* To-do list
A - According to the note on parsing HTML, what downloads does the USGS also provide?
B - Please write out the note on parsing HTML, everything from "Parsing html with" down to "also (see http://earthquake.usgs.gov/earthquakes/catalogs/).".

Parsing html with regular expressions is normally seen as a very, very bad idea, so I'd second Abizern's suggestion of using the RSS feed. In fact, the USGS provide XML downloads also (see http://earthquake.usgs.gov/earthquakes/catalogs/).

If for some reason you can't do that and have to use the html, then as the <pre> block has no further structure (ruling out something nice like using lxml or beautifulsoup) then the following python works for this single example...the regular expression is probably very fragile (and frankly, cludgey) and would need tweaking to handle further examples/exceptions.

[Stored dataset items]

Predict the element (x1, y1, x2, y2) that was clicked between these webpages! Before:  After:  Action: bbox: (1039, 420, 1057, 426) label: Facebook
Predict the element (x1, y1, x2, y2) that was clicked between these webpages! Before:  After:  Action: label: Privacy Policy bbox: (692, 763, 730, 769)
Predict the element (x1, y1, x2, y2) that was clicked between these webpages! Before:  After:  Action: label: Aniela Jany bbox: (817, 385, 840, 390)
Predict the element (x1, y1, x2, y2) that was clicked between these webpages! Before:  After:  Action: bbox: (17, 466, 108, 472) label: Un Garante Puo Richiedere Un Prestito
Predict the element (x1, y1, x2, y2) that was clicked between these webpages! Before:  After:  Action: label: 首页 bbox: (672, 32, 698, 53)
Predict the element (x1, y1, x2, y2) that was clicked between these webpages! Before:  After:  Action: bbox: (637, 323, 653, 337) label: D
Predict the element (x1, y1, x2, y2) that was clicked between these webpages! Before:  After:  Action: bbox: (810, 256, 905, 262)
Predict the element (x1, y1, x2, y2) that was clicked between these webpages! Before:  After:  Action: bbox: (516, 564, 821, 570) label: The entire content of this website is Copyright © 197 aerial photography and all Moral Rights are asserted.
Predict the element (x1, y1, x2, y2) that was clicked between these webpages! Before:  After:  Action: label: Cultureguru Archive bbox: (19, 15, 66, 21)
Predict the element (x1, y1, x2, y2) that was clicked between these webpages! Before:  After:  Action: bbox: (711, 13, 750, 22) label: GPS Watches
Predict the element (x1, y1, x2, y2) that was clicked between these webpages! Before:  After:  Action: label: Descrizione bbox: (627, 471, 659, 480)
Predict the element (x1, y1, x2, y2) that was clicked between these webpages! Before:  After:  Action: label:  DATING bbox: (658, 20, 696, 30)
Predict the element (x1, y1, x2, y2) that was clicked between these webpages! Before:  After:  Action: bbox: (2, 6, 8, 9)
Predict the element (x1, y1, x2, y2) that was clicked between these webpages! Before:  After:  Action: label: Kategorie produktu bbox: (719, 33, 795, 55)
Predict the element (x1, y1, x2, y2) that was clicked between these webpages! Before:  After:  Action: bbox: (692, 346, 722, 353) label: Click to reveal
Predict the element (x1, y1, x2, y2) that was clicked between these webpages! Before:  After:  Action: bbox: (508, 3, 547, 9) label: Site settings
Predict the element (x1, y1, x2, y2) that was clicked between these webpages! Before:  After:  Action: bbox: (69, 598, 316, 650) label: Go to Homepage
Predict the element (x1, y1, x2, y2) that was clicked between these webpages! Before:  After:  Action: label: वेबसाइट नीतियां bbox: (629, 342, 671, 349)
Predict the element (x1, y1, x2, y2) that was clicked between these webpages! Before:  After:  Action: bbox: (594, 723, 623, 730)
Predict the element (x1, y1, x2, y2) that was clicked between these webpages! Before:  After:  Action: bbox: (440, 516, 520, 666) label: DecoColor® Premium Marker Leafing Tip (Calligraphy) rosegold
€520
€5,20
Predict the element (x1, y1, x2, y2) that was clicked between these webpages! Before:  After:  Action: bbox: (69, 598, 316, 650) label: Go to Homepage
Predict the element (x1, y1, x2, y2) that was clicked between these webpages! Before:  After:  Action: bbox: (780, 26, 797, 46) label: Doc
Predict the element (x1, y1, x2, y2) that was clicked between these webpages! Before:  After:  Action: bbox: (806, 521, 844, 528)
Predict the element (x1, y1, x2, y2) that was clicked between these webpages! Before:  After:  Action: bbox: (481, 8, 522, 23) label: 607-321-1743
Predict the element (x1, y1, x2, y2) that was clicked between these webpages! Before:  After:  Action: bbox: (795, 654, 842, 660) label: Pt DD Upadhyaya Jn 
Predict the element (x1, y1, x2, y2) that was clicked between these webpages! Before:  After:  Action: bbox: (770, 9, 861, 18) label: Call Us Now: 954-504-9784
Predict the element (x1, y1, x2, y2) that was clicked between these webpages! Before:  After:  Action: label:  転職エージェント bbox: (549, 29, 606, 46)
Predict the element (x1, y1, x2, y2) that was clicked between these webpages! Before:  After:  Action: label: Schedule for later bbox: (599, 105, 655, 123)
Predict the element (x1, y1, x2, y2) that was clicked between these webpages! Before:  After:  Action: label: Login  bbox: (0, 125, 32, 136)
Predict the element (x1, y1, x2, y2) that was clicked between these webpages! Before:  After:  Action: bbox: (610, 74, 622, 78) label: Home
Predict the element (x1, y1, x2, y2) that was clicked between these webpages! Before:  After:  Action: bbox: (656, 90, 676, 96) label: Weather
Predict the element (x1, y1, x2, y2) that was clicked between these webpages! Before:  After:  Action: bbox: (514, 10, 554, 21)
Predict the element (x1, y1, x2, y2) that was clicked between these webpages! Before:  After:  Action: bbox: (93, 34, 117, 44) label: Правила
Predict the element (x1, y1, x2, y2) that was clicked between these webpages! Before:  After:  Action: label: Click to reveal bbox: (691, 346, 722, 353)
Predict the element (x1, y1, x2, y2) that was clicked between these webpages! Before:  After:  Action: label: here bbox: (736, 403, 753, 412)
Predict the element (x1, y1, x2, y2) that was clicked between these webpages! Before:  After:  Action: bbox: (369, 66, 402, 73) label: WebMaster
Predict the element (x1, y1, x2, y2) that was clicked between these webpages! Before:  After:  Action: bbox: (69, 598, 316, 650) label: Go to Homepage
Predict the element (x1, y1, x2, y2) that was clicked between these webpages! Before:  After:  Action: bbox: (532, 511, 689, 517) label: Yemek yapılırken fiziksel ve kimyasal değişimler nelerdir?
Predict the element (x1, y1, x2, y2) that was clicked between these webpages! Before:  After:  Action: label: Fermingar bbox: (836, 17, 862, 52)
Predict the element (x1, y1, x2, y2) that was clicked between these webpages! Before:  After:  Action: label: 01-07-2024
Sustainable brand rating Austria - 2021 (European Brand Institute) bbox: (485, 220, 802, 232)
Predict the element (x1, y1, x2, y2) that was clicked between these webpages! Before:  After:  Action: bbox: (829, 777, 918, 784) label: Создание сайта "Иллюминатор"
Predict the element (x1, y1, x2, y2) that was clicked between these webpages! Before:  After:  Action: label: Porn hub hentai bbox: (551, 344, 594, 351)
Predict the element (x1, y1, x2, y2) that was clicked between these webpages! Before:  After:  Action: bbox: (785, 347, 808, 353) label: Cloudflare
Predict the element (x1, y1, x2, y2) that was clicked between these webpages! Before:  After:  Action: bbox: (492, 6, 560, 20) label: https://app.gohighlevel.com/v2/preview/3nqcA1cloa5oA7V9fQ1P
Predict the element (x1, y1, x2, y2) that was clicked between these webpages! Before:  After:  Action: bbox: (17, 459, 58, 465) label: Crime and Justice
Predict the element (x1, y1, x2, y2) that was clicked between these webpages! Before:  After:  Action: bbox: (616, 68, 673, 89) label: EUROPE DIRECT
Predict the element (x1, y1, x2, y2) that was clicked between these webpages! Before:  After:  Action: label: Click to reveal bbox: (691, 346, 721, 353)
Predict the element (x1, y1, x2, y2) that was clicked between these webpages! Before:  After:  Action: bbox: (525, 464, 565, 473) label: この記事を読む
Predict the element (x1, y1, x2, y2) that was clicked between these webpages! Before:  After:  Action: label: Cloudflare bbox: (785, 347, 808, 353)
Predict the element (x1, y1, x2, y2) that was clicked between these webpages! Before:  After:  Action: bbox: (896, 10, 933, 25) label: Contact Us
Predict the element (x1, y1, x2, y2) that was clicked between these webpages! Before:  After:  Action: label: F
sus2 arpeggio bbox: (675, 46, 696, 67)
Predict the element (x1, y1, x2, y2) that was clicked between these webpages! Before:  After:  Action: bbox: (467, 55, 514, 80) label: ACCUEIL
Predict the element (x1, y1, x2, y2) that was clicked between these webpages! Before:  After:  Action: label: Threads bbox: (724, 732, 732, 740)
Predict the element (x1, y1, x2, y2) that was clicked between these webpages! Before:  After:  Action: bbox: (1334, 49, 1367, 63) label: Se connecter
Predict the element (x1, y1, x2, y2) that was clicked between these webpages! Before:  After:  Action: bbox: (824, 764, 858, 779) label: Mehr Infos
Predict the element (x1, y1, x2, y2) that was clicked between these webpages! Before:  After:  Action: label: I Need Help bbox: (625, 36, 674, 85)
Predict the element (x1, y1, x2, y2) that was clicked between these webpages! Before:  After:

* Solution set
A - XML downloads.

B -
Parsing html with regular expressions is normally seen as a very, very bad idea, so I'd second Abizern's suggestion of using the RSS feed. In fact, the USGS provide XML downloads also (see http://earthquake.usgs.gov/earthquakes/catalogs/).